Method. We assessed the agreement between repeated COHb% measurements by EGA and simultaneous measurement by CO-haemoximetry, using Bland and Altman plot, in healthy subjects and patients with artificially controlled ventilation and no radiological evidence of pulmonary oedema or atelectasis. We assessed the agreement between RCV measurements by EGA with infusion of 20 ml of COB (RCVEGA) and RCV measurements by CO-haemoximetry with infusion of 100 ml of COB (RCVHEM), in healthy subjects.

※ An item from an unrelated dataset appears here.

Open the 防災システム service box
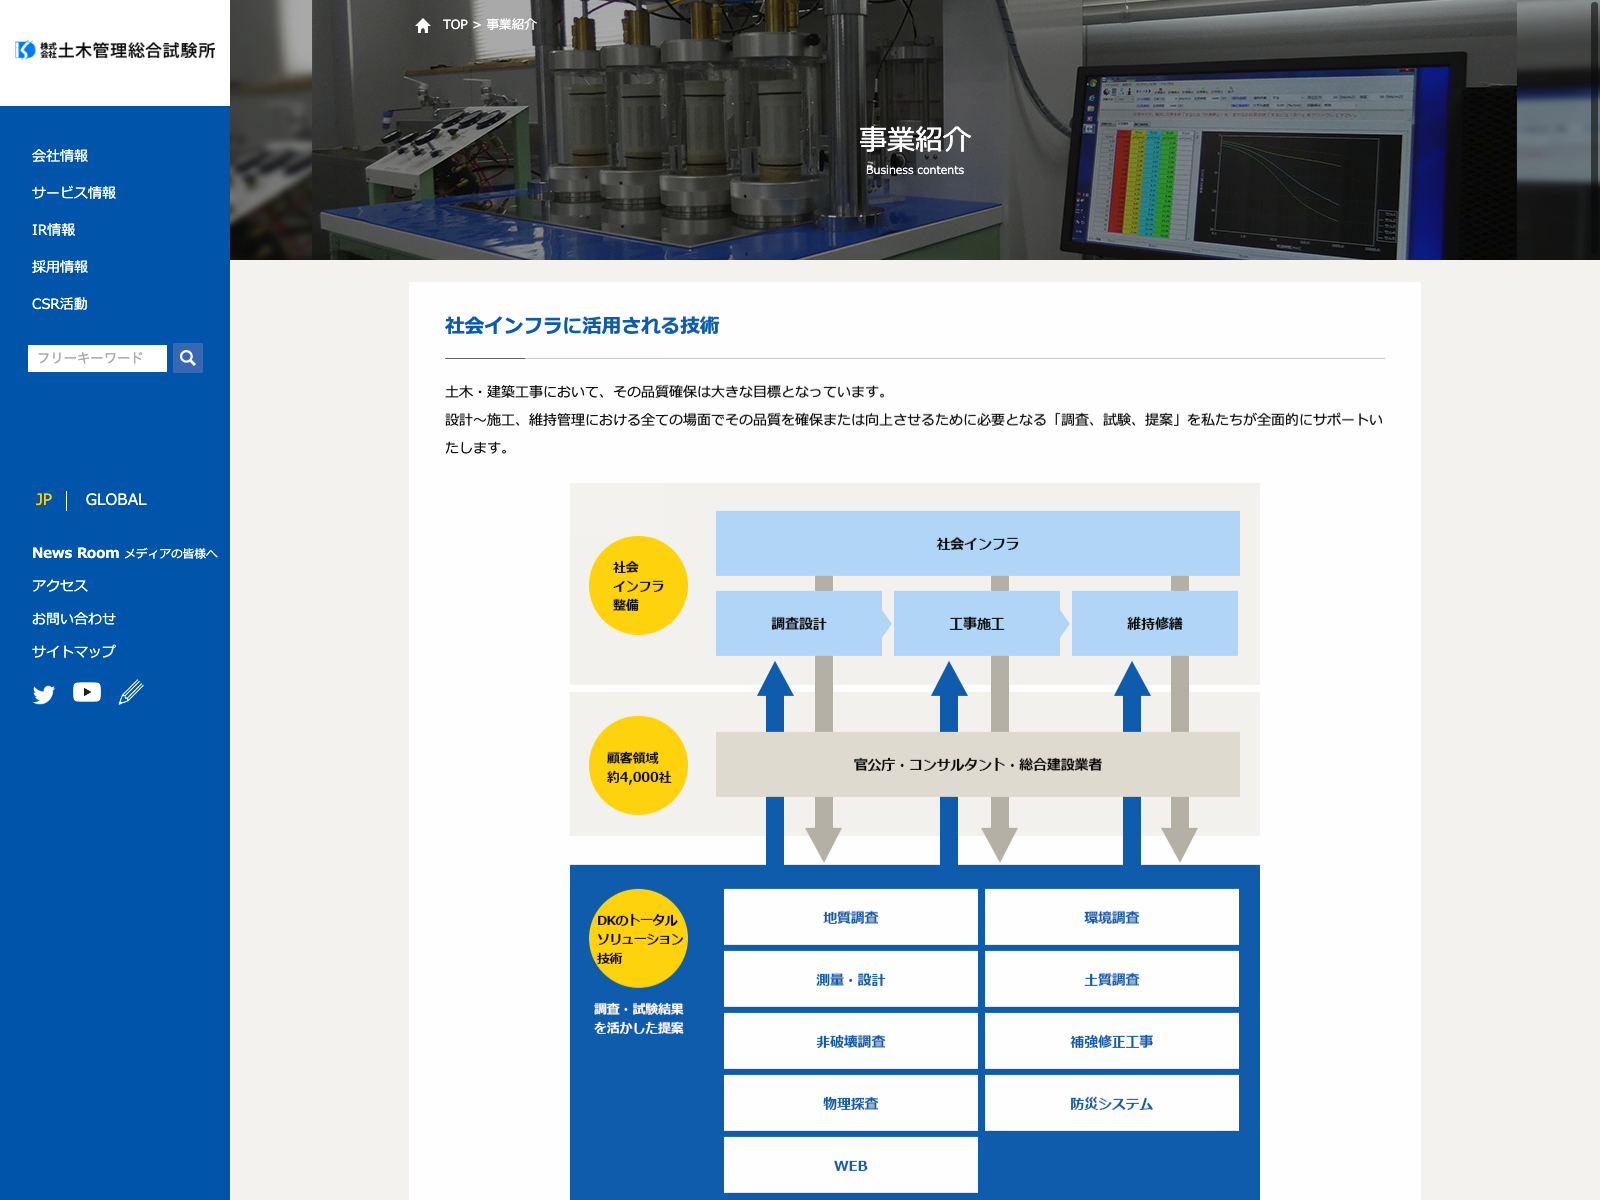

Results. The limits of agreement between COHb% measurement by EGA (1 min average) and CO-haemoximetry were 0.09 and 0.08% in healthy subjects, and 0.11 and 0.09% in patients. Given the resolution of CO-haemoximetry (0.1%), the accuracy of EGA was equivalent to or greater than that of CO-haemoximetry. The limits of agreement between RCVEGA and RCVHEM were 0.14 and 0.15 litre. Given the average resolution of RCVHEM (0.14 litre), the accuracy of RCVEGA was equivalent to that of RCVHEM.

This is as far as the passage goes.